Try spinning the blade by hand, and turn on the power while it is still spinning. If it is spinning fast enough, and if the problem is in the start circuit it should take off, and then come up to speed.
My first guess would be the centrifugal start switch isn't closing on spin down, then the capacitor. Mechanical things have a lot higher failure rate than electrical ones.
If you had burned a winding, you would have smelled it.

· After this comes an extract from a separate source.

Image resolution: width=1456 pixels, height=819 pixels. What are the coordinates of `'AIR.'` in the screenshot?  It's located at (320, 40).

The switch was the cause of no-start. Going through a decision tree I found I had power to the top half switch but the saw still would not start. I called my local "tool store"; (great people) they said to bring the switch in and they would check it out. As I was removing it, the white wire fell from the bottom lug, burned off! No master diagnostician needed now.I went to see if I needed a new switch - found the Delta price was $150.00 !!! Quickly decided that I would try to resurrect the lug on the current switch. An electrical supply company GAVE me a new screw (I bought a $5 fancy screwdriver as a show of appreciation) and I'll reinstall the switch this afternoon. If the switch does not work, the tool people found that a Jet switch will cost $60.00.Keep your fingers crossed - and MANY thanks for the prompt and helpful responses.Frosty
Grizzly has nice magnetic switches for a good price. I like them better than the one that came on my Unisaw. Match the switch with the HP of your motor.

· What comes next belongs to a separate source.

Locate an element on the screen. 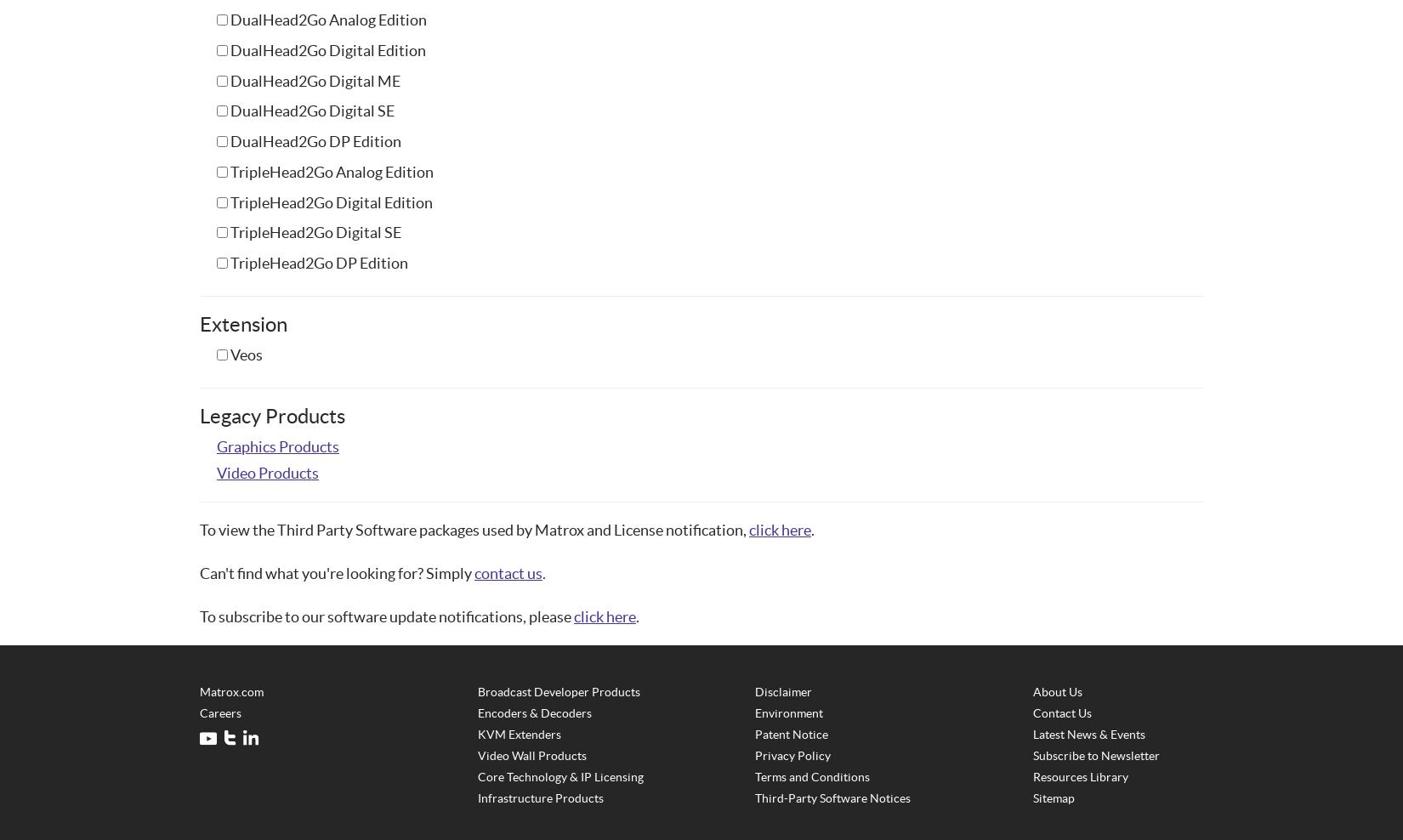 The width and height of the screenshot is (1403, 840). 'Sitemap' is located at coordinates (1053, 797).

Life is what happens to you when you're making other plans .
Thanks - I'll check them out IF my good luck does not hold out this afternoon.Frosty
You left a couple of words out:
"Try spinning the blade by hand, and turn on the power while it is still spinning. If it is spinning fast enough, and if the problem is in the start circuit it should take off YOUR FINGERS, and then come up to speed. "
Scary advice.
Guys, I guess I was wrong in assuming people are brite enough to know you spin, it and while it is coasting, hit the power. However, I will accede that not everyone is in fact that brite, and it could be dangerous.

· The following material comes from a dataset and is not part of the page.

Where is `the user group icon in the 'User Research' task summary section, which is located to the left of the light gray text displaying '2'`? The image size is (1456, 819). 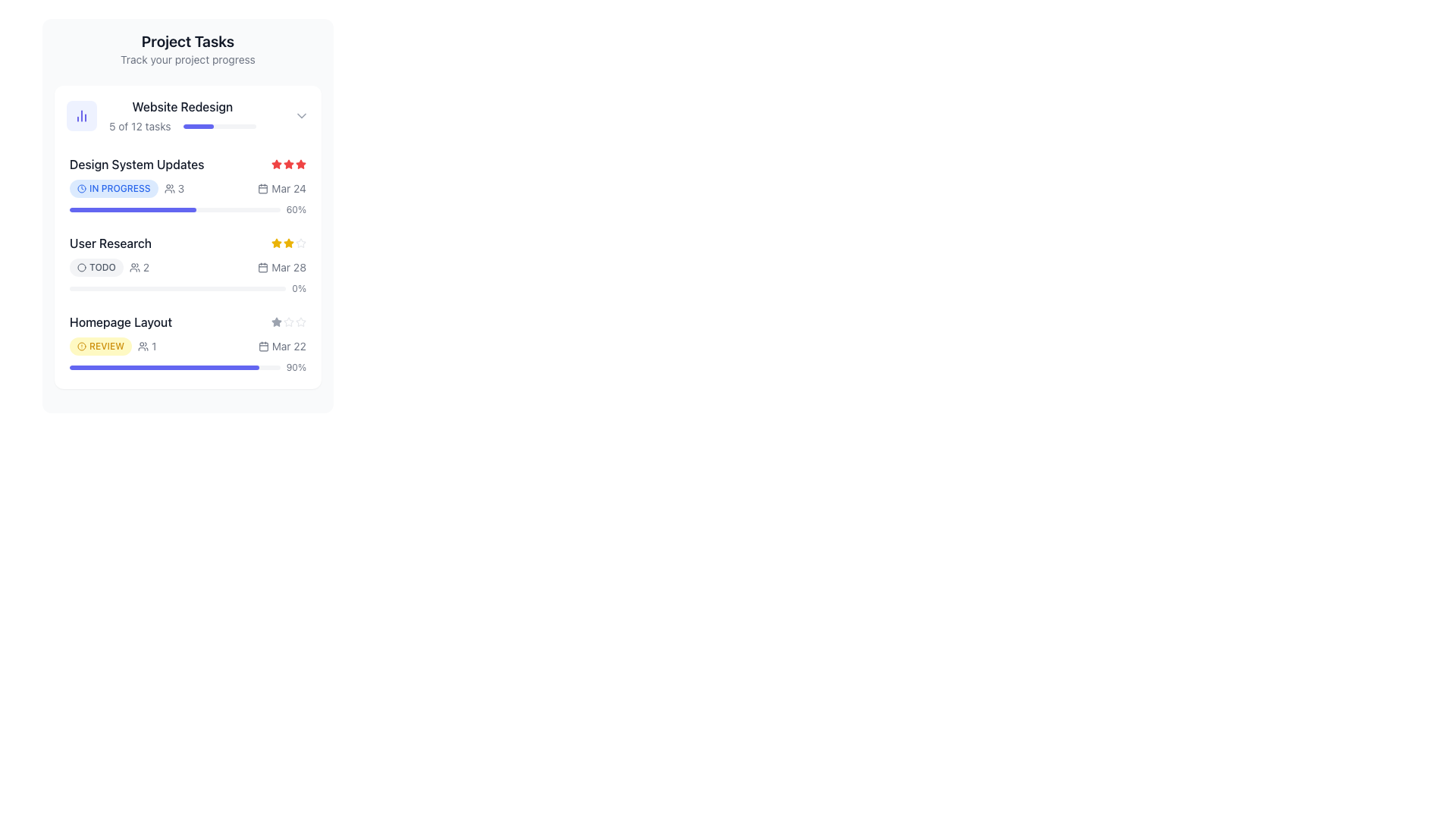
the user group icon in the 'User Research' task summary section, which is located to the left of the light gray text displaying '2' is located at coordinates (134, 267).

If you are able to spin the blade on a Unisaw more than half a revolution of the blade, either you are tremendously strong, the belts are disconnected or the blade is loose on the arbor. Maybe not dangerous advice, but totally useless.------------------------------------
"The West won the world not by the superiority of its ideas or values or religion but rather by its superiority in applying organized violence. Westerners often forget this fact, non-Westerners never do."---------------Samuel P. Huntington
My Lucky Day!I was able to save the "burned" lug components, reassembled the switch and heard a glorious sound when I hit the "GO-button".All is well in Ann Arbor and maybe I'll apply the money I didn't spend on a combo jointer/planer.Thanks for the help.Frosty
Why was the connection burned? The usual reason is a loose terminal screw/nut/ connector.
That is why it is useful to regularly open switch/control boxes to remove any dust, visually inspect AND check tightness of all terminals.
Well run factories do it as part of electrical maintenance contract (at least those that I knew of) and so should home woodworms do it.